> **SUPPLIED RECORDS**:
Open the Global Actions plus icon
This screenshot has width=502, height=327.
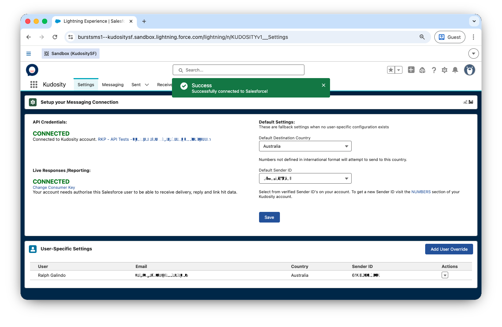point(411,70)
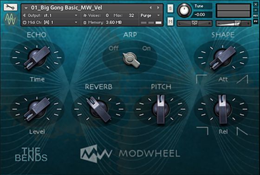The width and height of the screenshot is (260, 175).
Task: Click the Reverb knob
Action: pyautogui.click(x=99, y=109)
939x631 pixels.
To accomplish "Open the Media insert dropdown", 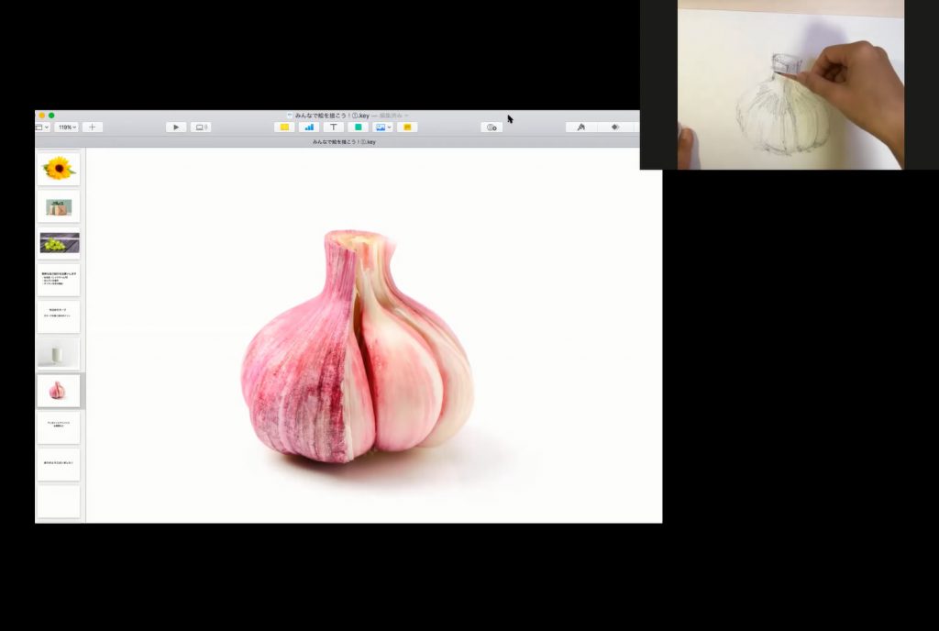I will [x=382, y=127].
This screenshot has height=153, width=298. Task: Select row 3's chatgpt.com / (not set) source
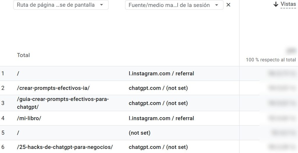[158, 103]
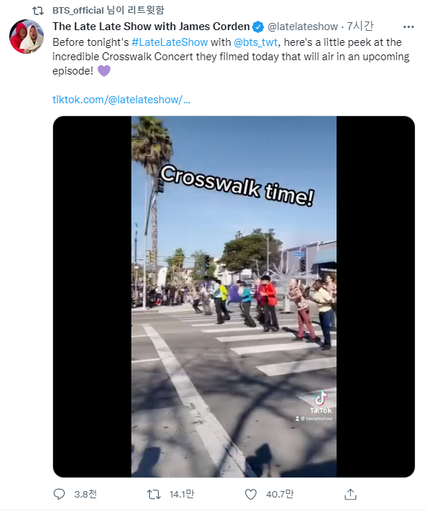The image size is (427, 514).
Task: Open the @latelateshow handle
Action: [302, 27]
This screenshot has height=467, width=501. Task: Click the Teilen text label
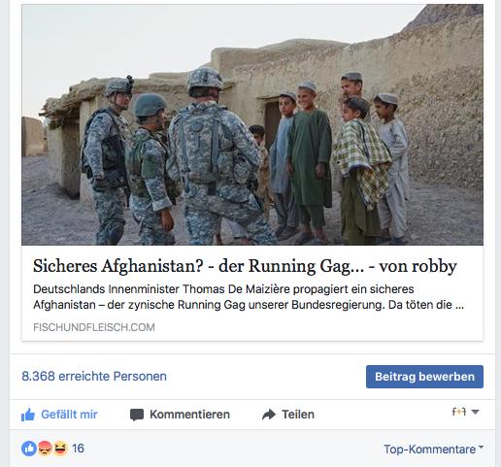298,415
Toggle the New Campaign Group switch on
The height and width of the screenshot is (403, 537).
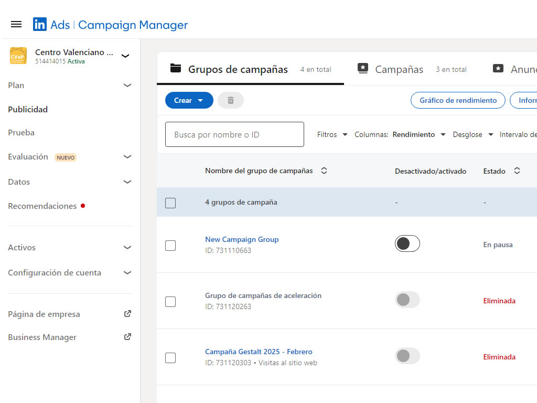407,243
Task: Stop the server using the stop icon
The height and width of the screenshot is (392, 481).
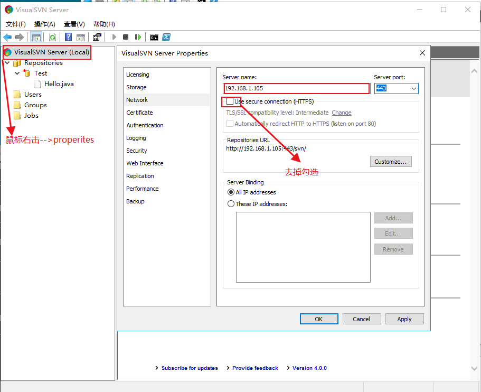Action: tap(126, 37)
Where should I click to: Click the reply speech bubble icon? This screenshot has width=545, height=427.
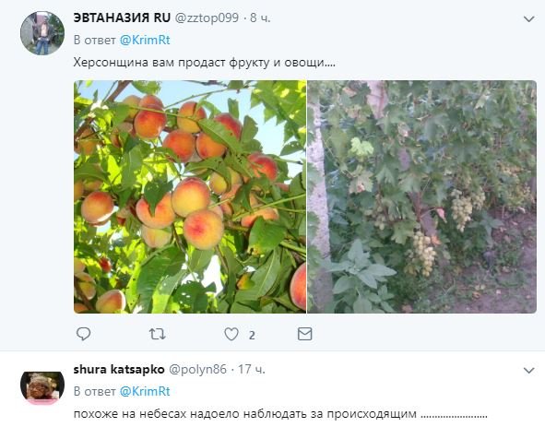pyautogui.click(x=83, y=334)
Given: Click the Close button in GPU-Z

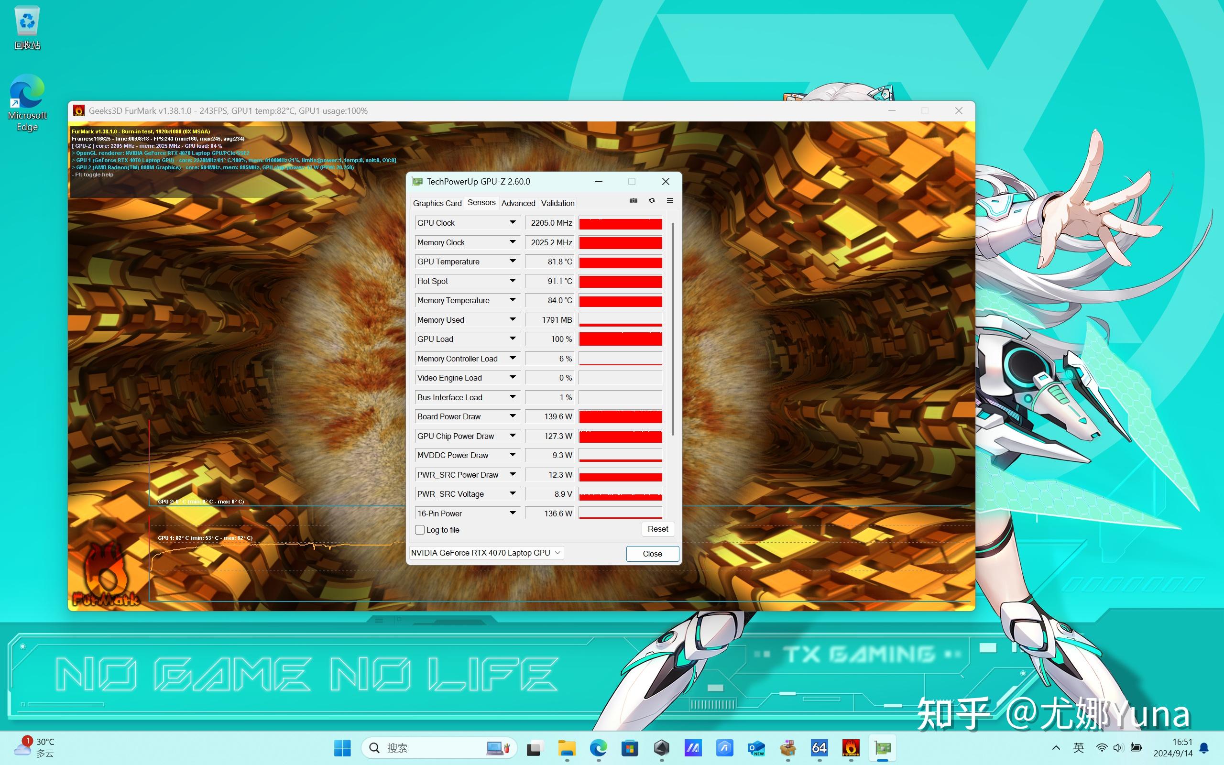Looking at the screenshot, I should (652, 554).
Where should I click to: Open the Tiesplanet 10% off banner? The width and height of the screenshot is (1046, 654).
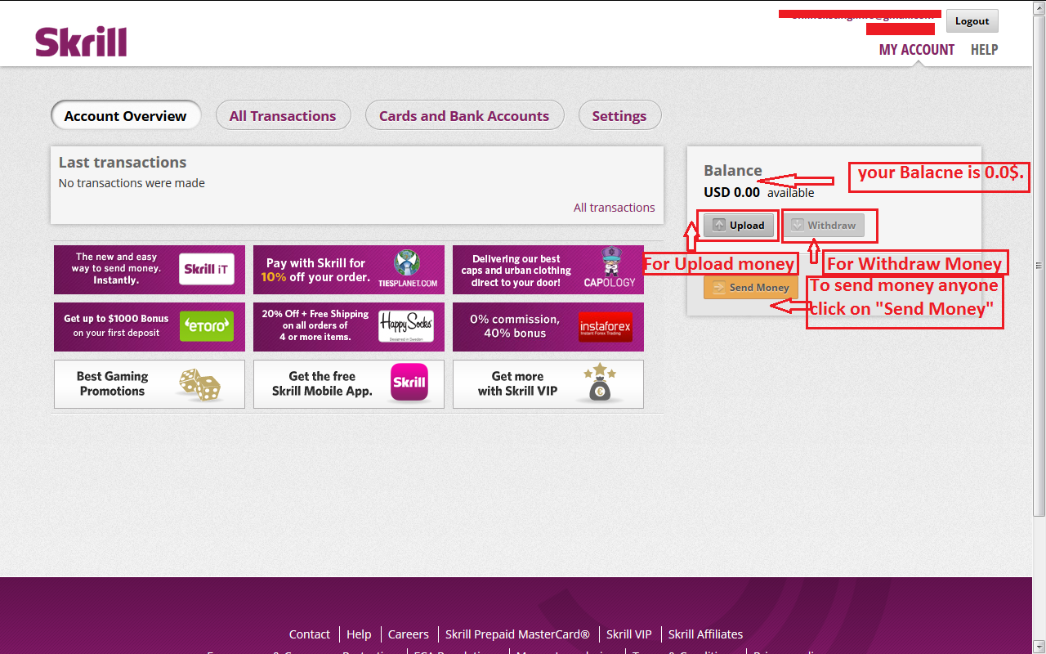pos(349,270)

> **EXERCISE PROMPT**:
Give back exactly the lines from the one containing "Toggle the New Campaign Group switch on" to the final line of the entries, both included, and no picture.

> **THE ANSWER**:
Toggle the New Campaign Group switch on
The height and width of the screenshot is (403, 537).
407,243
Task: Stop the server using the stop icon
The height and width of the screenshot is (392, 481).
Action: tap(126, 37)
Where should I click to: Click the reply speech bubble icon? This screenshot has width=545, height=427.
pyautogui.click(x=83, y=334)
Given: Click the Close button in GPU-Z

Looking at the screenshot, I should (652, 554).
Where should I click to: Open the Tiesplanet 10% off banner? The width and height of the screenshot is (1046, 654).
pos(349,270)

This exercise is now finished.